## WORK REQUEST
Every line of the records below should be restated exactly.

= = = =

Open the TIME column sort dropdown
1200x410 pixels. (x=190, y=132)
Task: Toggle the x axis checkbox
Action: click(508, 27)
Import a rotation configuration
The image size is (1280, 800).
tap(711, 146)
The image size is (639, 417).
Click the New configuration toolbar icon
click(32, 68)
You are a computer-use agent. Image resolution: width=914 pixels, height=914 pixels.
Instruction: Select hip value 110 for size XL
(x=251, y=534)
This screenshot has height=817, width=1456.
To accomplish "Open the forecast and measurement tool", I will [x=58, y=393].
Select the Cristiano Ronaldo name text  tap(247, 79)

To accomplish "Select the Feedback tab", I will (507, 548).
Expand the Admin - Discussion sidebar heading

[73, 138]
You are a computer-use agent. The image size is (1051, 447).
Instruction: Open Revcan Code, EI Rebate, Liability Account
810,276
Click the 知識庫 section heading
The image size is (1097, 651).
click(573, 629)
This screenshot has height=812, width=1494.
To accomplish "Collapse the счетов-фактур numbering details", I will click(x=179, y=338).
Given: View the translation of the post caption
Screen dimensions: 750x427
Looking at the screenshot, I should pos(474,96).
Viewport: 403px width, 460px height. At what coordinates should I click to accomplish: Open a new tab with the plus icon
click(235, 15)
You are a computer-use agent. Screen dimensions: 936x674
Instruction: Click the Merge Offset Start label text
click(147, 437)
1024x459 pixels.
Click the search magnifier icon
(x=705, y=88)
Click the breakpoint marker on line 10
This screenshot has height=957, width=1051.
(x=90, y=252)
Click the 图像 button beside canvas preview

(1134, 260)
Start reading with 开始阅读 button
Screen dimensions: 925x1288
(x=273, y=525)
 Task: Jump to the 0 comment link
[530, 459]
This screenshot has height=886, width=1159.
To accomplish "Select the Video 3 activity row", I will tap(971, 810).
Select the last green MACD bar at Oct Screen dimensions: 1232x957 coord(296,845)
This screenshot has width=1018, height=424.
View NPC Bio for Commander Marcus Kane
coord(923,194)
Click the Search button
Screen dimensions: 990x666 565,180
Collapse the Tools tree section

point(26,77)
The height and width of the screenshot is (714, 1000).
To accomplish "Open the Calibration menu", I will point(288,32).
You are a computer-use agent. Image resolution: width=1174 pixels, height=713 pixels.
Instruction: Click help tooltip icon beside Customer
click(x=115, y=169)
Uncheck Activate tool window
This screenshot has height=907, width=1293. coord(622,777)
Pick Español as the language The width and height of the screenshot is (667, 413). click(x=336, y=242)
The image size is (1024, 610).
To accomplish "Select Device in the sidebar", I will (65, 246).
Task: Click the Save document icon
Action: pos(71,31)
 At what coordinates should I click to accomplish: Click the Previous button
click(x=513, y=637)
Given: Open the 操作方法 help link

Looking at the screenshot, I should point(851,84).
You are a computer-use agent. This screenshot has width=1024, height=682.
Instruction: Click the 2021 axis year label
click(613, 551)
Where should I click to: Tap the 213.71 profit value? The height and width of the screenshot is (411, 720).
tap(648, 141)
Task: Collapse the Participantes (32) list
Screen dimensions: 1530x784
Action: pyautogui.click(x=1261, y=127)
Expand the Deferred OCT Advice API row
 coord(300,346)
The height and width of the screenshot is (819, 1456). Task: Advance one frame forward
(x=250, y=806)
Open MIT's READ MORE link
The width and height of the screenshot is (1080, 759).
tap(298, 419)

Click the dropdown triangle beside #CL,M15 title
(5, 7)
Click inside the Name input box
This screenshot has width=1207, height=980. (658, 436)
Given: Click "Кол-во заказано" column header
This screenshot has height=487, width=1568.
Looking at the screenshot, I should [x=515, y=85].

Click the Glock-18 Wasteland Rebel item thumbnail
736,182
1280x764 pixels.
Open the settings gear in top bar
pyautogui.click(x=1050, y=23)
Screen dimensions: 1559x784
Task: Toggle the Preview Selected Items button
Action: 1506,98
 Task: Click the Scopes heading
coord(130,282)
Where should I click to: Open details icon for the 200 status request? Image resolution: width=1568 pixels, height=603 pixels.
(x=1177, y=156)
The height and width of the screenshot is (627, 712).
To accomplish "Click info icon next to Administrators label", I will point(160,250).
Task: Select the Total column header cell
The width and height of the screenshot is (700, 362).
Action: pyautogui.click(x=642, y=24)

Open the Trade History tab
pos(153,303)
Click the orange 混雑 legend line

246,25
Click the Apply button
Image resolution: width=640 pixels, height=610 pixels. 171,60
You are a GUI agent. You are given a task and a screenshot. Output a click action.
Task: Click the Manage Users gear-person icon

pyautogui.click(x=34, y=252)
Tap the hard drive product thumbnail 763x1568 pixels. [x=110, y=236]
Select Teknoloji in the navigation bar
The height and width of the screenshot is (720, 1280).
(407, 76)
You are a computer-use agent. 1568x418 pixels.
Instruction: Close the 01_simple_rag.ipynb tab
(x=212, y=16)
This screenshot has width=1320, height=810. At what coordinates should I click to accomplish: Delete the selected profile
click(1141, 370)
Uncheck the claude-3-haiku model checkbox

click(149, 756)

= = = =

## RESULT
Open the TIME column sort dropdown
1200x410 pixels. (x=190, y=132)
Task: Toggle the x axis checkbox
Action: click(508, 27)
Import a rotation configuration
The image size is (1280, 800).
tap(711, 146)
The image size is (639, 417).
Click the New configuration toolbar icon
click(32, 68)
You are a computer-use agent. Image resolution: width=914 pixels, height=914 pixels.
Instruction: Select hip value 110 for size XL
(x=251, y=534)
This screenshot has height=817, width=1456.
To accomplish "Open the forecast and measurement tool", I will [x=58, y=393].
Select the Cristiano Ronaldo name text  tap(247, 79)

To accomplish "Select the Feedback tab", I will (507, 548).
Expand the Admin - Discussion sidebar heading

[73, 138]
You are a computer-use agent. The image size is (1051, 447).
Instruction: Open Revcan Code, EI Rebate, Liability Account
810,276
Click the 知識庫 section heading
The image size is (1097, 651).
click(573, 629)
This screenshot has height=812, width=1494.
To accomplish "Collapse the счетов-фактур numbering details", I will click(x=179, y=338).
Given: View the translation of the post caption
Screen dimensions: 750x427
Looking at the screenshot, I should pos(474,96).
Viewport: 403px width, 460px height. At what coordinates should I click to accomplish: Open a new tab with the plus icon
click(235, 15)
You are a computer-use agent. Screen dimensions: 936x674
Instruction: Click the Merge Offset Start label text
click(147, 437)
1024x459 pixels.
Click the search magnifier icon
(x=705, y=88)
Click the breakpoint marker on line 10
This screenshot has height=957, width=1051.
(x=90, y=252)
Click the 图像 button beside canvas preview

(1134, 260)
Start reading with 开始阅读 button
Screen dimensions: 925x1288
(x=273, y=525)
 Task: Jump to the 0 comment link
[530, 459]
This screenshot has height=886, width=1159.
To accomplish "Select the Video 3 activity row", I will tap(971, 810).
Select the last green MACD bar at Oct Screen dimensions: 1232x957 coord(296,845)
This screenshot has width=1018, height=424.
View NPC Bio for Commander Marcus Kane
coord(923,194)
Click the Search button
Screen dimensions: 990x666 565,180
Collapse the Tools tree section

point(26,77)
The height and width of the screenshot is (714, 1000).
To accomplish "Open the Calibration menu", I will point(288,32).
You are a computer-use agent. Image resolution: width=1174 pixels, height=713 pixels.
Instruction: Click help tooltip icon beside Customer
click(x=115, y=169)
Uncheck Activate tool window
This screenshot has height=907, width=1293. coord(622,777)
Pick Español as the language The width and height of the screenshot is (667, 413). click(x=336, y=242)
The image size is (1024, 610).
To accomplish "Select Device in the sidebar", I will (65, 246).
Task: Click the Save document icon
Action: pos(71,31)
 At what coordinates should I click to accomplish: Click the Previous button
click(x=513, y=637)
Given: Open the 操作方法 help link

Looking at the screenshot, I should point(851,84).
You are a computer-use agent. This screenshot has width=1024, height=682.
Instruction: Click the 2021 axis year label
click(613, 551)
Where should I click to: Tap the 213.71 profit value? The height and width of the screenshot is (411, 720).
tap(648, 141)
Task: Collapse the Participantes (32) list
Screen dimensions: 1530x784
Action: pyautogui.click(x=1261, y=127)
Expand the Deferred OCT Advice API row
 coord(300,346)
The height and width of the screenshot is (819, 1456). Task: Advance one frame forward
(x=250, y=806)
Open MIT's READ MORE link
The width and height of the screenshot is (1080, 759).
tap(298, 419)

Click the dropdown triangle beside #CL,M15 title
(5, 7)
Click inside the Name input box
This screenshot has width=1207, height=980. (658, 436)
Given: Click "Кол-во заказано" column header
This screenshot has height=487, width=1568.
Looking at the screenshot, I should [x=515, y=85].

Click the Glock-18 Wasteland Rebel item thumbnail
736,182
1280x764 pixels.
Open the settings gear in top bar
pyautogui.click(x=1050, y=23)
Screen dimensions: 1559x784
Task: Toggle the Preview Selected Items button
Action: 1506,98
 Task: Click the Scopes heading
coord(130,282)
Where should I click to: Open details icon for the 200 status request? Image resolution: width=1568 pixels, height=603 pixels.
(x=1177, y=156)
The height and width of the screenshot is (627, 712).
To accomplish "Click info icon next to Administrators label", I will point(160,250).
Task: Select the Total column header cell
The width and height of the screenshot is (700, 362).
Action: pyautogui.click(x=642, y=24)

Open the Trade History tab
pos(153,303)
Click the orange 混雑 legend line

246,25
Click the Apply button
Image resolution: width=640 pixels, height=610 pixels. 171,60
You are a GUI agent. You are given a task and a screenshot. Output a click action.
Task: Click the Manage Users gear-person icon

pyautogui.click(x=34, y=252)
Tap the hard drive product thumbnail 763x1568 pixels. [x=110, y=236]
Select Teknoloji in the navigation bar
The height and width of the screenshot is (720, 1280).
(407, 76)
You are a computer-use agent. 1568x418 pixels.
Instruction: Close the 01_simple_rag.ipynb tab
(x=212, y=16)
This screenshot has width=1320, height=810. At what coordinates should I click to accomplish: Delete the selected profile
click(1141, 370)
Uncheck the claude-3-haiku model checkbox

click(149, 756)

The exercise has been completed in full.